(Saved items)
________________________________________

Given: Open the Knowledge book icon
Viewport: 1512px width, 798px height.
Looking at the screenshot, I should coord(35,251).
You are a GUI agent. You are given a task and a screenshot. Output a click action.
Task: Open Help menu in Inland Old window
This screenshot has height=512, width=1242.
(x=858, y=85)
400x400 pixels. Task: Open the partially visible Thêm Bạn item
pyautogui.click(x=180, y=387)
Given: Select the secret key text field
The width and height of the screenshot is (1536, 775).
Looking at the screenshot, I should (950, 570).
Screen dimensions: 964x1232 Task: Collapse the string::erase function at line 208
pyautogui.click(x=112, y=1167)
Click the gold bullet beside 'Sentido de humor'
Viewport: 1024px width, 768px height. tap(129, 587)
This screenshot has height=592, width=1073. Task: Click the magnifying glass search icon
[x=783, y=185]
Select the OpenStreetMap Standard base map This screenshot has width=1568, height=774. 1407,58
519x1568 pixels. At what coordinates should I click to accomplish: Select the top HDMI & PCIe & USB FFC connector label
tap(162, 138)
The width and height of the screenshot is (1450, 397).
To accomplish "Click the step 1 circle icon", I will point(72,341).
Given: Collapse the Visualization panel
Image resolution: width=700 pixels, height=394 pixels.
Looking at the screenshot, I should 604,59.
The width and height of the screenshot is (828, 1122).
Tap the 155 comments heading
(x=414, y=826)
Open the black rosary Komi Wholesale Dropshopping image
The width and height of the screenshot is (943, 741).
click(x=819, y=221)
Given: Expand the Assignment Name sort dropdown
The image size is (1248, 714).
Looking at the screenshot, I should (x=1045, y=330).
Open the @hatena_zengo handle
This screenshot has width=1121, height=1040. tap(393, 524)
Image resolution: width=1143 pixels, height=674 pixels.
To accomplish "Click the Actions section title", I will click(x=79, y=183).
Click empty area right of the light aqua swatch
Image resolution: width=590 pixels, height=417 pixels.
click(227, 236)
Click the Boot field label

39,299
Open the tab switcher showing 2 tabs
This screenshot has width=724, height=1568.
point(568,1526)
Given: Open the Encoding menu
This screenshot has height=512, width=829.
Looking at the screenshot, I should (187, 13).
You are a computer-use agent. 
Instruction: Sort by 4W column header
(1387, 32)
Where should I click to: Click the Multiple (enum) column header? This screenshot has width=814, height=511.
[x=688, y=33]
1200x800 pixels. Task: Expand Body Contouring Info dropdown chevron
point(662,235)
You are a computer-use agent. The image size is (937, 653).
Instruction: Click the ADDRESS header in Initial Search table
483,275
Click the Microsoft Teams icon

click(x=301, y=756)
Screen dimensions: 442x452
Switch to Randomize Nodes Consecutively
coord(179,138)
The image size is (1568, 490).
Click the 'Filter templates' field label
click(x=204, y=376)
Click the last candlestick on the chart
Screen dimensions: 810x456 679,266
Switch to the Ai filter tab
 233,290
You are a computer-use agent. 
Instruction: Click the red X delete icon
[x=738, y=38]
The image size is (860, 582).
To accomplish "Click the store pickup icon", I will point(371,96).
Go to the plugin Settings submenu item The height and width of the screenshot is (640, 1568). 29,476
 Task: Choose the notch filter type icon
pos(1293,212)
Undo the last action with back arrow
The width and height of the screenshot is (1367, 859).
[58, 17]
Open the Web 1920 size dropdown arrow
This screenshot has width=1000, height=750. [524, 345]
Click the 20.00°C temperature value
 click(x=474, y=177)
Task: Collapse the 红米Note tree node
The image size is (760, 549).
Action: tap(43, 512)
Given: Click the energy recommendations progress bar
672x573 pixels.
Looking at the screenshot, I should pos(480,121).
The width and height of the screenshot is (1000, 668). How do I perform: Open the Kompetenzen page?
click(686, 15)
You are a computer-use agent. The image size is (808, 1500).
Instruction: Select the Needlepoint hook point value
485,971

________________________________________

= Exercise objective =
Convert every line of the items above into a Markdown table with the columns Row and Item line. Number the rows in order and omit any blank lines.

= Worked solution =
| Row | Item line |
|---|---|
| 1 | Given: Open the Knowledge book icon |
| 2 | Viewport: 1512px width, 798px height. |
| 3 | Looking at the screenshot, I should coord(35,251). |
| 4 | You are a GUI agent. You are given a task and a screenshot. Output a click action. |
| 5 | Task: Open Help menu in Inland Old window |
| 6 | This screenshot has height=512, width=1242. |
| 7 | (x=858, y=85) |
| 8 | 400x400 pixels. Task: Open the partially visible Thêm Bạn item |
| 9 | pyautogui.click(x=180, y=387) |
| 10 | Given: Select the secret key text field |
| 11 | The width and height of the screenshot is (1536, 775). |
| 12 | Looking at the screenshot, I should (950, 570). |
| 13 | Screen dimensions: 964x1232 Task: Collapse the string::erase function at line 208 |
| 14 | pyautogui.click(x=112, y=1167) |
| 15 | Click the gold bullet beside 'Sentido de humor' |
| 16 | Viewport: 1024px width, 768px height. tap(129, 587) |
| 17 | This screenshot has height=592, width=1073. Task: Click the magnifying glass search icon |
| 18 | [x=783, y=185] |
| 19 | Select the OpenStreetMap Standard base map This screenshot has width=1568, height=774. 1407,58 |
| 20 | 519x1568 pixels. At what coordinates should I click to accomplish: Select the top HDMI & PCIe & USB FFC connector label |
| 21 | tap(162, 138) |
| 22 | The width and height of the screenshot is (1450, 397). |
| 23 | To accomplish "Click the step 1 circle icon", I will point(72,341). |
| 24 | Given: Collapse the Visualization panel |
| 25 | Image resolution: width=700 pixels, height=394 pixels. |
| 26 | Looking at the screenshot, I should 604,59. |
| 27 | The width and height of the screenshot is (828, 1122). |
| 28 | Tap the 155 comments heading |
| 29 | (x=414, y=826) |
| 30 | Open the black rosary Komi Wholesale Dropshopping image |
| 31 | The width and height of the screenshot is (943, 741). |
| 32 | click(x=819, y=221) |
| 33 | Given: Expand the Assignment Name sort dropdown |
| 34 | The image size is (1248, 714). |
| 35 | Looking at the screenshot, I should (x=1045, y=330). |
| 36 | Open the @hatena_zengo handle |
| 37 | This screenshot has width=1121, height=1040. tap(393, 524) |
| 38 | Image resolution: width=1143 pixels, height=674 pixels. |
| 39 | To accomplish "Click the Actions section title", I will click(x=79, y=183). |
| 40 | Click empty area right of the light aqua swatch |
| 41 | Image resolution: width=590 pixels, height=417 pixels. |
| 42 | click(227, 236) |
| 43 | Click the Boot field label |
| 44 | 39,299 |
| 45 | Open the tab switcher showing 2 tabs |
| 46 | This screenshot has width=724, height=1568. |
| 47 | point(568,1526) |
| 48 | Given: Open the Encoding menu |
| 49 | This screenshot has height=512, width=829. |
| 50 | Looking at the screenshot, I should (187, 13). |
| 51 | You are a computer-use agent.  |
| 52 | Instruction: Sort by 4W column header |
| 53 | (1387, 32) |
| 54 | Where should I click to: Click the Multiple (enum) column header? This screenshot has width=814, height=511. |
| 55 | [x=688, y=33] |
| 56 | 1200x800 pixels. Task: Expand Body Contouring Info dropdown chevron |
| 57 | point(662,235) |
| 58 | You are a computer-use agent. The image size is (937, 653). |
| 59 | Instruction: Click the ADDRESS header in Initial Search table |
| 60 | 483,275 |
| 61 | Click the Microsoft Teams icon |
| 62 | click(x=301, y=756) |
| 63 | Screen dimensions: 442x452 |
| 64 | Switch to Randomize Nodes Consecutively |
| 65 | coord(179,138) |
| 66 | The image size is (1568, 490). |
| 67 | Click the 'Filter templates' field label |
| 68 | click(x=204, y=376) |
| 69 | Click the last candlestick on the chart |
| 70 | Screen dimensions: 810x456 679,266 |
| 71 | Switch to the Ai filter tab |
| 72 |  233,290 |
| 73 | You are a computer-use agent.  |
| 74 | Instruction: Click the red X delete icon |
| 75 | [x=738, y=38] |
| 76 | The image size is (860, 582). |
| 77 | To accomplish "Click the store pickup icon", I will point(371,96). |
| 78 | Go to the plugin Settings submenu item The height and width of the screenshot is (640, 1568). 29,476 |
| 79 |  Task: Choose the notch filter type icon |
| 80 | pos(1293,212) |
| 81 | Undo the last action with back arrow |
| 82 | The width and height of the screenshot is (1367, 859). |
| 83 | [58, 17] |
| 84 | Open the Web 1920 size dropdown arrow |
| 85 | This screenshot has width=1000, height=750. [524, 345] |
| 86 | Click the 20.00°C temperature value |
| 87 |  click(x=474, y=177) |
| 88 | Task: Collapse the 红米Note tree node |
| 89 | The image size is (760, 549). |
| 90 | Action: tap(43, 512) |
| 91 | Given: Click the energy recommendations progress bar |
| 92 | 672x573 pixels. |
| 93 | Looking at the screenshot, I should pos(480,121). |
| 94 | The width and height of the screenshot is (1000, 668). How do I perform: Open the Kompetenzen page? |
| 95 | click(686, 15) |
| 96 | You are a computer-use agent. The image size is (808, 1500). |
| 97 | Instruction: Select the Needlepoint hook point value |
| 98 | 485,971 |